Some years back, there were two distinct skills that I wanted to improve; my sea-kayaking and my salsa dancing. I even had a particular daydream about circumnavigating Cuba; kayaking in the day and dancing at night.


Critically, though, I saw these skills as quite separate things. I saw their improvement as a kind of technical refinement that would take me in two very different directions.


Then I started Alexander Technique and came to realise that sea kayaking, salsa dancing and a range of other things are actually different aspects of the same thing; the manifestation of use of the body (and therefore of the mind).


Experience had already provided some evidence in this direction.


'Rolling' a kayak is the technique of returning it to upright after it has turned upside-down (while still sitting in it, of course). One learns quite quickly that one of the factors involved is allowing your head to come up last. Not easy if you are in a hurry to breathe.


'Dipping' a dance partner is inviting the lady to lean back beyond her point of balance so that she is relying on you to keep her off the floor. One learns quite quickly that she will come back to upright much more readily if she allows her head to trail behind her body. Not easy if she is in a hurry to get back to standing.


There were other similarities too; like how the torso rotation that is the key to effective forward paddling of the kayak is much the same action as the shoulder-shimmy in dance.


The more I looked, the more I saw.
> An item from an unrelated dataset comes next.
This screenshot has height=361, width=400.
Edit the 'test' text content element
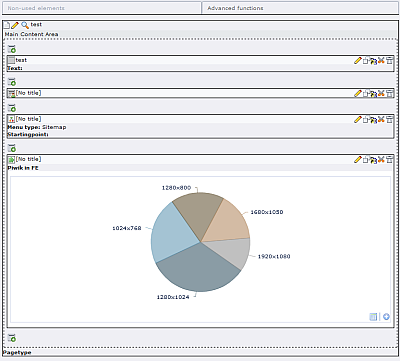pyautogui.click(x=358, y=60)
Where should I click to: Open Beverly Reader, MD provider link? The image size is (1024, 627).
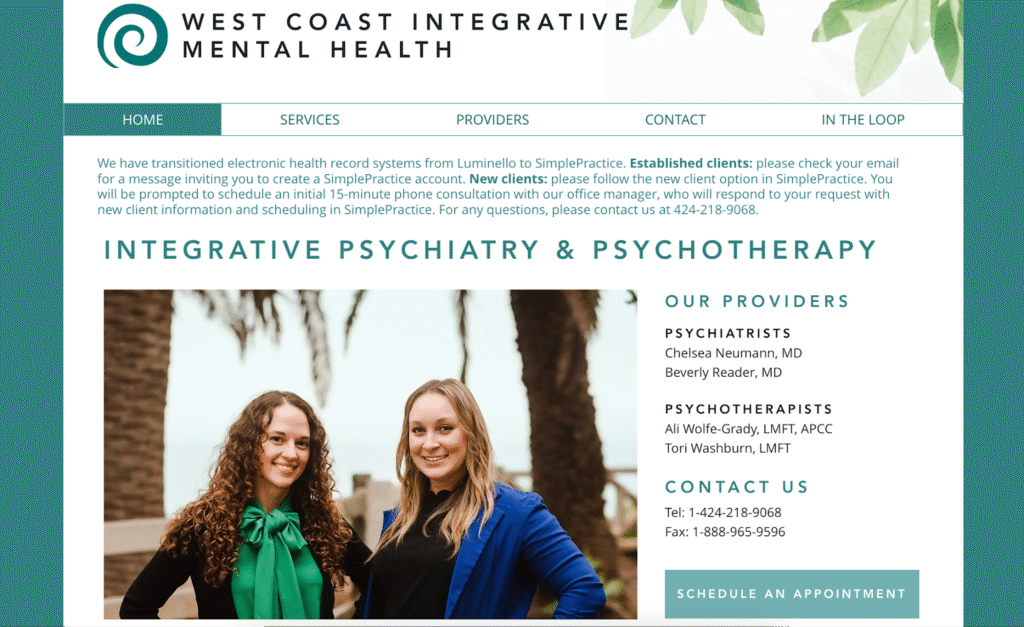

Kayaking was actually dancing while sitting in a boat and holding a paddle. And dancing was kayaking without having either!


This revelation meant that I could practice, and enjoy, sea-kayaking and dancing all the time.


Alexander Technique in Glasgow

So, instead of technical improvements in different skills just branching off in diverse directions, I now saw that those lines also led back to a common intersection. All those lines met up in an area of fundamental importance; awareness, and therefore control of what the body was doing.


'Fine-tuning' is a waste of time without that core competence. It would be like, as the saying goes; "measuring with a micrometre, marking with chalk and cutting with an axe".


I have therefore found that Alexander Technique is a kind of pre-Technique. In an ideal world, its what people would learn before the learned how to kayak or dance or whatever. Those overt skills are the fine-tuning that comes after the more covert fundamentals. Conversely, experience of teaching Alexander Technique principles aids in the coaching of activities that the coach herself might be singularly unable to perform. Vivien Mackie, an Alexander Technique and cellist of International reputation, gives an example of this in the attached video. In it she describes how she successfully coached a tennis player by teaching him the fundamentals; in fact, things so fundamental that some might not event regard them as part of tennis coaching. I'll have to ask her to have a look at my sea-kayaking!